Hong Kong stocks swung between gains and losses after retail sales in the city rose more than estimated and reports showed China’s manufacturing expanded.
China Resources Power Holdings Co. (HSI) jumped 3.5 percent as energy companies gained on speculation greater factory output will mean more demand for electricity. Luk Fook Holdings International Ltd. climbed 2.2 percent as a report showed Hong Kong’s retail sales increased 8.8 percent in December. China Overseas Land & Investment Ltd., the biggest mainland developer listed in Hong Kong, fell 2.3 percent after home prices in China posted their biggest gain in two years, sparking concern that the government will introduce additional property curbs.

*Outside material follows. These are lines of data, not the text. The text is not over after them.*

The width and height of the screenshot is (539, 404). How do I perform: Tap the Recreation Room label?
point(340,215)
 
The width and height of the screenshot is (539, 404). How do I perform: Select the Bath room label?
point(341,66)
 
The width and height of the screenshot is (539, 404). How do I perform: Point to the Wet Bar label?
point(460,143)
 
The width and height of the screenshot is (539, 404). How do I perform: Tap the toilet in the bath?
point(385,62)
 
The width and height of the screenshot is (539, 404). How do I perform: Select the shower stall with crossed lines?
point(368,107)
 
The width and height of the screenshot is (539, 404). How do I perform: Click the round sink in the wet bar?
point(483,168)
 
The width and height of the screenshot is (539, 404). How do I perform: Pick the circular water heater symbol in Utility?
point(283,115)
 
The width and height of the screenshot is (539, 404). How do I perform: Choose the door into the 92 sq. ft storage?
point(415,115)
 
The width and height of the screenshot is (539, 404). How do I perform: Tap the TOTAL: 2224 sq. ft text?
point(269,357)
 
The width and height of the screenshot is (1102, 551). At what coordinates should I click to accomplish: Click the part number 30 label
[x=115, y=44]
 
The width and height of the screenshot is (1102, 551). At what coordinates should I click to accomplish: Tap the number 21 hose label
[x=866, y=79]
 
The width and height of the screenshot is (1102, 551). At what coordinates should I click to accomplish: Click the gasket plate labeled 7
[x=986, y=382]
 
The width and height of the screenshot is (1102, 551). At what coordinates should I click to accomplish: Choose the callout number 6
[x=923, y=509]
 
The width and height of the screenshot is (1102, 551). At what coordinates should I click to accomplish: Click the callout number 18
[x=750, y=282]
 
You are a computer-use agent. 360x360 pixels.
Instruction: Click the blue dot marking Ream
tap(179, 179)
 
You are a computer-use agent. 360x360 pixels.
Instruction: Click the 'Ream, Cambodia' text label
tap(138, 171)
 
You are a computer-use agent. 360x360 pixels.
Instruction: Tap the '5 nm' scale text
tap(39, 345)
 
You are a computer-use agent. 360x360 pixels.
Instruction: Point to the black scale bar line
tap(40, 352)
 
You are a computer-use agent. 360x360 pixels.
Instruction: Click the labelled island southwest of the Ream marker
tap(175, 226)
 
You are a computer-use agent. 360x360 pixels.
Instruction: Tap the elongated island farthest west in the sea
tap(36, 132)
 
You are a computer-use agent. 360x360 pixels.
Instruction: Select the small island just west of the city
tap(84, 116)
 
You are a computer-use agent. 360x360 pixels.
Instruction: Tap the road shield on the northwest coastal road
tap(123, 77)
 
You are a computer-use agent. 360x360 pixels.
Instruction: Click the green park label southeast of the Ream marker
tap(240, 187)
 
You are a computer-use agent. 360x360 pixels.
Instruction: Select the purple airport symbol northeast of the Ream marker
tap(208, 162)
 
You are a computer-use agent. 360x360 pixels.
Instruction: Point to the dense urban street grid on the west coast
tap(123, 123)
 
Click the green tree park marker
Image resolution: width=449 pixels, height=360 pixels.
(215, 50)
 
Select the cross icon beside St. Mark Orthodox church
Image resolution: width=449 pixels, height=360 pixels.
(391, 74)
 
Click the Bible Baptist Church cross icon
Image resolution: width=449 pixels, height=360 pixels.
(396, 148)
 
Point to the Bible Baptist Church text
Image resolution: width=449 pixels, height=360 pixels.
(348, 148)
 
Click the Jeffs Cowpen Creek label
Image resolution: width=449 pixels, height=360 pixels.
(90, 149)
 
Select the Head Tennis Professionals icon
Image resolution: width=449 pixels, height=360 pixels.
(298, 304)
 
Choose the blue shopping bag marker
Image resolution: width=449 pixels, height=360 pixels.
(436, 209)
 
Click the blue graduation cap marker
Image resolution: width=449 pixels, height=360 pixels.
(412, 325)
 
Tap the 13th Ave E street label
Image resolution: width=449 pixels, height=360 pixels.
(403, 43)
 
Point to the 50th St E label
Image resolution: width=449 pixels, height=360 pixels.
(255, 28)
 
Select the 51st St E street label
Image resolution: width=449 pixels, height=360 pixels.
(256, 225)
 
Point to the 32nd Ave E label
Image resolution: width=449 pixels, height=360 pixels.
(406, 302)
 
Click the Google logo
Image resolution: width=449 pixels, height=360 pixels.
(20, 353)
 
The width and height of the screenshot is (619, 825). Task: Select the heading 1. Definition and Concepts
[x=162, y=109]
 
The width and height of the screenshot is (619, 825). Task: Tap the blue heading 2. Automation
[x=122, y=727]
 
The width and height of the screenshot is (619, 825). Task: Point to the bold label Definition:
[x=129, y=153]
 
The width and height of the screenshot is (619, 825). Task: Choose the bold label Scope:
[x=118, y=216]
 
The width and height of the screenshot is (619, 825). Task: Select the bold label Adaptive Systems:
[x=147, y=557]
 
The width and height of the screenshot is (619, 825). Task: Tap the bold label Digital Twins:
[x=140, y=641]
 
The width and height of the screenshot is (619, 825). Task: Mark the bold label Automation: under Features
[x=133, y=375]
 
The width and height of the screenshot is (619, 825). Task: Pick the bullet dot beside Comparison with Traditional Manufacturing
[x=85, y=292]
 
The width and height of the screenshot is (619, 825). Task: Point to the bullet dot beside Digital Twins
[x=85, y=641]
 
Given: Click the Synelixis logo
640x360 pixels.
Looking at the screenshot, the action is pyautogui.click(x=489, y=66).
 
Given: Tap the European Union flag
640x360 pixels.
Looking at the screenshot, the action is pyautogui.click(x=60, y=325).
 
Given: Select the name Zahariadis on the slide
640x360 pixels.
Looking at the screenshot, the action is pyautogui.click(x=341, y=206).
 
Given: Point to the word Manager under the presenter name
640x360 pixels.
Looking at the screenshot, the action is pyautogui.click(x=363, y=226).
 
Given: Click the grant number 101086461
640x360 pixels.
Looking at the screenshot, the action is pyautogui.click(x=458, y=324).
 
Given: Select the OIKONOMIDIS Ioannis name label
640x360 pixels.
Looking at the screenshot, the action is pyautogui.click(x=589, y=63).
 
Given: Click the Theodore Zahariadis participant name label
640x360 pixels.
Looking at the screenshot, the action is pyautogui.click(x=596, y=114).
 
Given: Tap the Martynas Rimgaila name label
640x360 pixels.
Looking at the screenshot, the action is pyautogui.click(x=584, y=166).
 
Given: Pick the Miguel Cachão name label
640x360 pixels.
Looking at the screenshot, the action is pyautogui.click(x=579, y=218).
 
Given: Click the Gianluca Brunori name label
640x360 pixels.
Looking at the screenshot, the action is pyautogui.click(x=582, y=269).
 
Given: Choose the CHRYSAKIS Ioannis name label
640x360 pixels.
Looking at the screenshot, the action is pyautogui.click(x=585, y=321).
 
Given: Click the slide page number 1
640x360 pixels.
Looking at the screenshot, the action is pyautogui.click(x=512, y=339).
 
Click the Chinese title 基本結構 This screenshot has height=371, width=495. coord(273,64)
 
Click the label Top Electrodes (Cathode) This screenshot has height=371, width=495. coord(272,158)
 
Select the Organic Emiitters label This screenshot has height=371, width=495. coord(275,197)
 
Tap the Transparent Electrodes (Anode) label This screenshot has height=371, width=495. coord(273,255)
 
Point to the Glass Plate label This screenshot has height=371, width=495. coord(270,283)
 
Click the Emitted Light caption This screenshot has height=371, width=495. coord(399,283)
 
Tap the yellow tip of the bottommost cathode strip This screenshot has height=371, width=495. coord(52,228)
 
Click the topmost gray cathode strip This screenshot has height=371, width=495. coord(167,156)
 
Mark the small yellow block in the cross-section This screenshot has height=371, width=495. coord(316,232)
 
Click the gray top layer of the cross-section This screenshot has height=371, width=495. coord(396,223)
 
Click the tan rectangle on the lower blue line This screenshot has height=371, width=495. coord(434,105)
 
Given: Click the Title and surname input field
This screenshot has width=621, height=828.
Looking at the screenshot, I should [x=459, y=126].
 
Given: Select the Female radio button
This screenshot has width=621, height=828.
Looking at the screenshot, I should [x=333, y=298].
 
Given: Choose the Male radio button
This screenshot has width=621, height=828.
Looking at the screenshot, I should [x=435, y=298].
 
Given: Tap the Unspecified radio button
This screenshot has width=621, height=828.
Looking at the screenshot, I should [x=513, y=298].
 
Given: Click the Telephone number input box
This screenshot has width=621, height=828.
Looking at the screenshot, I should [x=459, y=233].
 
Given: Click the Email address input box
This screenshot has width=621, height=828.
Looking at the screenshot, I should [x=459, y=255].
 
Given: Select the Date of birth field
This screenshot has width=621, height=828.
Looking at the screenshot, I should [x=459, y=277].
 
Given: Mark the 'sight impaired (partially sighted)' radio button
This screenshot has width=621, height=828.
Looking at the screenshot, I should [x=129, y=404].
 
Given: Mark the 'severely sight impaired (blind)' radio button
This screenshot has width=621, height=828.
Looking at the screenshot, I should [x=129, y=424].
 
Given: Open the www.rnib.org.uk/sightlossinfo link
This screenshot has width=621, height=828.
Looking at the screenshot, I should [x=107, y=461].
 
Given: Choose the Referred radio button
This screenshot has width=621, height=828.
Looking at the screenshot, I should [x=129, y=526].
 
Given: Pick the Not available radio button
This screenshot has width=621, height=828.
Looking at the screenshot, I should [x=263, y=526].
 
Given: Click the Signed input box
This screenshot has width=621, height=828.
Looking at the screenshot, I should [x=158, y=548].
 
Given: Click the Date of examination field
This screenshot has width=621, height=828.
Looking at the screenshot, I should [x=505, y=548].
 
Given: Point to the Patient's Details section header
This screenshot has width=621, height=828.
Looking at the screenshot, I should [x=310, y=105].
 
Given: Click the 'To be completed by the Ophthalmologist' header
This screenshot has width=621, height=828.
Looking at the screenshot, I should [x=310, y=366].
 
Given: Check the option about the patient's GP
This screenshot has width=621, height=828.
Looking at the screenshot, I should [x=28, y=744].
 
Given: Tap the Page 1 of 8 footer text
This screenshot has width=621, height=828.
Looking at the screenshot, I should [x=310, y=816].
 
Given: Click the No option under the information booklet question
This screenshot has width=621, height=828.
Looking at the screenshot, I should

The Hang Seng Index was fell 0.2 percent to 23,673.33 at 3:14 p.m. after falling as much as 0.7 percent. The Hang Seng China Enterprises Index climbed 0.3 percent to 12,163.22, reversing an earlier loss of 1.2 percent after an official purchasing managers’ index expanded less than economists had forecast. That was countered by a separate survey from HSBC Holdings Plc and Markit Economics that showed an acceleration.
“Stocks went down at first on worse-than-expected official PMI, then the investors start to ponder if it’s just a seasonal effect,” Li Jun, a strategist at Central China Securities Co., said from Shanghai. “When HSBC PMI was better-than-expected, the worry was removed, so stocks went up again. However in the longer term, it’s harder for the stock market to continue this rally because it’s already risen a lot and most reasons have been priced in.”
The Hang Seng Index rallied the past five months, the longest such streak since July 2009, after the U.S. Federal Reserve embarked on a third round of quantitative easing in September and on optimism China’s recovery will continue. Asia’s biggest economy is expected to expand 7.5 percent to 9 percent this year, a Bloomberg survey last week showed.
Trading volume on the Hang Seng Index was 0.3 percent below the 30-day moving average at the time, according to data compiled by Bloomberg. Shares on the gauge traded at 11.5 times estimated earnings, compared with 13.6 for the Standard & Poor’s 500 Index.
The Hang Seng China Enterprises Index (HSCEI) of mainland companies slipped 0.3 percent to 12,097.50. The official Purchasing Managers’ Index, a gauge for manufacturing activity, unexpectedly fell last month as export orders contracted and production slowed, signaling a recovery in the world’s second- biggest economy has yet to gain momentum.
The reading was 50.4 in January, the National Bureau of Statistics and China Federation of Logistics and Purchasing said today in Beijing as they more than tripled the number of companies surveyed to 3,000. That compares with a median estimate of 51 in a Bloomberg News survey of 33 analysts and 50.6 in December. A figure above 50 indicates expansion.
A separate survey conducted by HSBC Holdings Plc and Markit Economics showed the January PMI rose to 52.3 from 51.5 in December.
China Resources Power gained 3.5 percent to HK$22.20. China Oil & Gas Group Ltd. rose 3.3 percent to HK$1.27. ENN Energy Holdings Ltd. added 4 percent to HK$1.50.
Hong Kong’s December retail sales increased 8.8 percent compared with an analyst estimate of 7.6 percent, according to a report released yesterday.
Luk Fook gained 2.2 percent to HK$27.80. Cosmetic retailers L’Occitane International SA (973) and Sa Sa International Holdings Ltd., rose 3.7 percent to HK$24.15 and 1.6 percent to HK$7.11 respectively.
Chinese developers dropped after China’s new home prices rose 1 percent in January, according to SouFun Holdings Ltd., the country’s biggest real estate website owner. Rapid price gains may spark concern about policy tightening, Alan Jin, a Hong Kong-based analyst at Mizuho Securities Asia Ltd., wrote in an email.
China Overseas Land fell 2.3 percent to HK$23.40. China Resources Land Ltd., a state-owned developer, decreased 2.1 percent to HK$23.10. Guangzhou R&F Properties Co. (2777) dropped 0.4 percent to HK$14.00.